1. 参加者の募集: 関連する介護者は、労働病棟での通常の昼間のシフト中に、この試験に参加するよう招待されます。 調査担当者の 1 人が調査の目的を説明し、質問をする機会が与えられます。 参加を希望する研修生は、インフォームド コンセント フォームに署名するよう求められます。
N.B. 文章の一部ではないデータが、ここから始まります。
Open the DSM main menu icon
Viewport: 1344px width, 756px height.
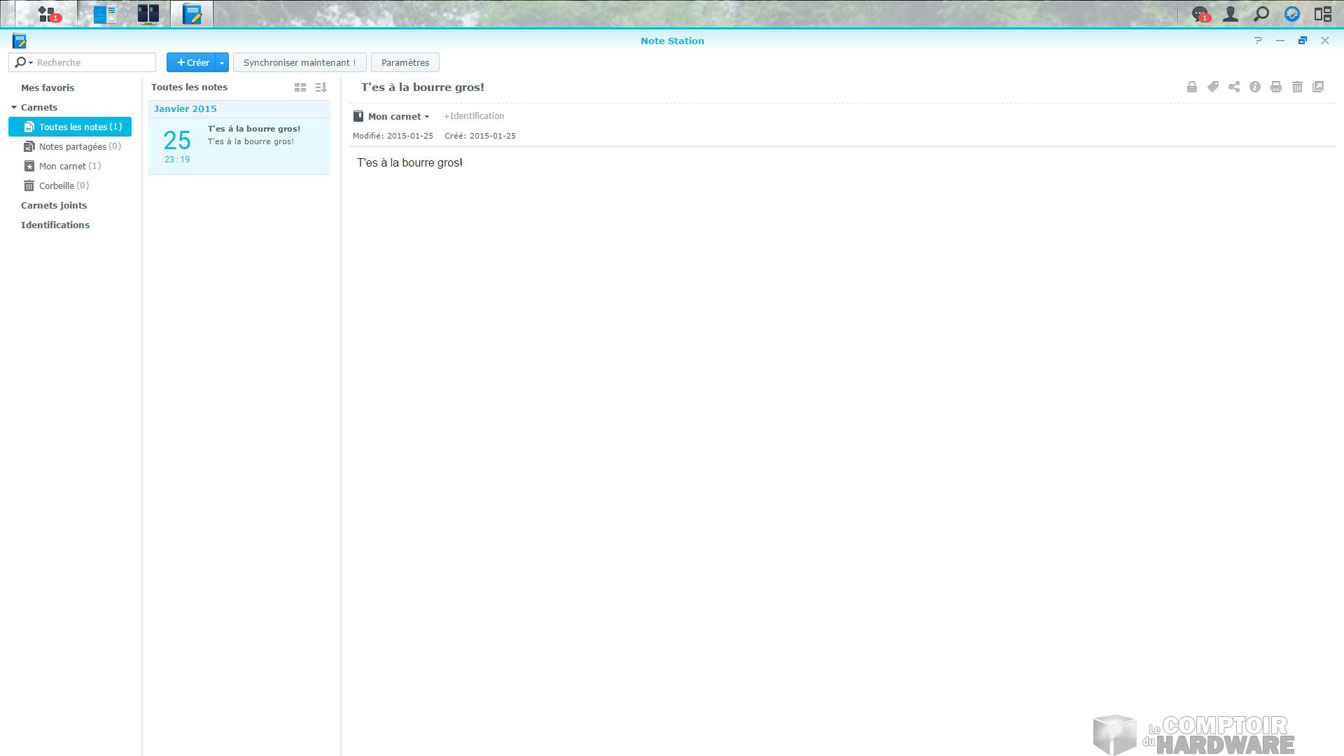47,14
   自然分娩または計画的な分娩誘発のために陣痛病棟に入院したすべての女性は、主治医（産科介護者、治験参加者）または治験責任医師のいずれかによって、この治験の範囲と目的について通知されます。 情報リーフレットはこの目的のために作成され、労働病棟への入院時に患者に提供されます。

2. トライアル手順:

2.1 観察段階: 超音波は、臨床検査と比較して分娩の進行を評価するためのより信頼できるツールと考えられています。 私たちはまず、私たちの部門で働く介護者による分娩中の胎児の頭の位置/ステーションの臨床的評価の正確さを測定するために内部監査を実施したいと考えています. 研修生ごとに、20回の観察が行われ、分娩のさまざまな時点で胎児の頭の位置と位置を臨床的に評価するよう求められます。 これらの観察は、さまざまな被験者で行われ、妊娠37週を超える胎児、頭部の症状、破裂した膜でのみ行われます。
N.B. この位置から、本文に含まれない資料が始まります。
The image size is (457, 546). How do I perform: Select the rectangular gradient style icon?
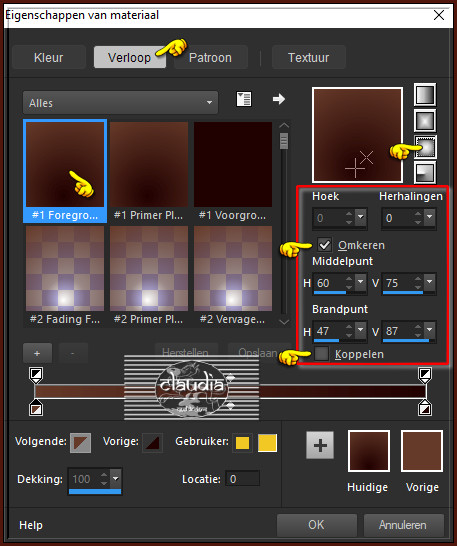click(425, 121)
検査の直後に、経験豊富な超音波検査技師が超音波スキャン (= 参照基準) によって結果を検証します。 両方の検査は、結果の比較可能性を確保するために、同じ条件 (子宮収縮または母体の押す努力がない状態) で実施されます。 胎児の頭の位置は、次の 3 つのカテゴリに分類されます。前頭後頭、後頭後頭横頭後頭 (臨床および超音波評価と同様)。 坐骨棘からの距離 (センチメートル単位) は、胎児の頭部位置を臨床的に評価するために使用されます。 進行角度 (AoP) は、(経会陰) 超音波によるステーションの評価に使用されます。

2.2 トレーニング

目標は、標準化されたトレーニングコースを実施することにより、当科で働く介護者の超音波スキルを向上させることです。 これには次のコンポーネントがあります。

2.2.1 自習: ISUOG による分娩中の超音波検査に関する 2018 年の実践ガイドラインを読み、対応する教育ビデオを視聴します。
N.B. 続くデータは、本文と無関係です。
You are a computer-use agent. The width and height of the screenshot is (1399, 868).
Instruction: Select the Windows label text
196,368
2.2.2 監督下での実施: 次の観察ラウンドでは、訓練生は分娩中に超音波スキャンを実行して、専門の超音波検査技師の直接監督下で胎児の頭の位置とステーションを評価し、スキャン技術と取得 (プローブの配置、プローブの取り扱い、機械の設定など）。 教師付き観察は、研修生が独立した取得に「適合」すると見なされるまで実行されます。つまり、合格/不合格システムが使用され、合格を得るために必要な教師付き観察の数がすべての研修生について記録されます。

2.3 技能試験: 観察段階と同様に、研修生は胎児の頭の位置と位置を臨床的および超音波で評価するよう求められます。 スキャンは監督する超音波検査技師によって繰り返され、所見は一致または不一致 (バイナリ結果) のいずれかになります。 累積合計 (CUSUM) 分析は、学習曲線を監視するために使用されます。 以前に（産科）超音波の経験がある研修生が習熟するためには、約 20 回の観察が必要になると推定されます。 以前に超音波の経験がない研修生 (以前に曝露したことのない 1 年目のレジデント) では、約 50 回の観察が必要になると推定されます。

研修生のパフォーマンスの品質評価には、次の基準が考慮されます。

• 胎児ヘッド ステーション: AoP 取得は、次のすべての条件が満たされている場合に許容されます。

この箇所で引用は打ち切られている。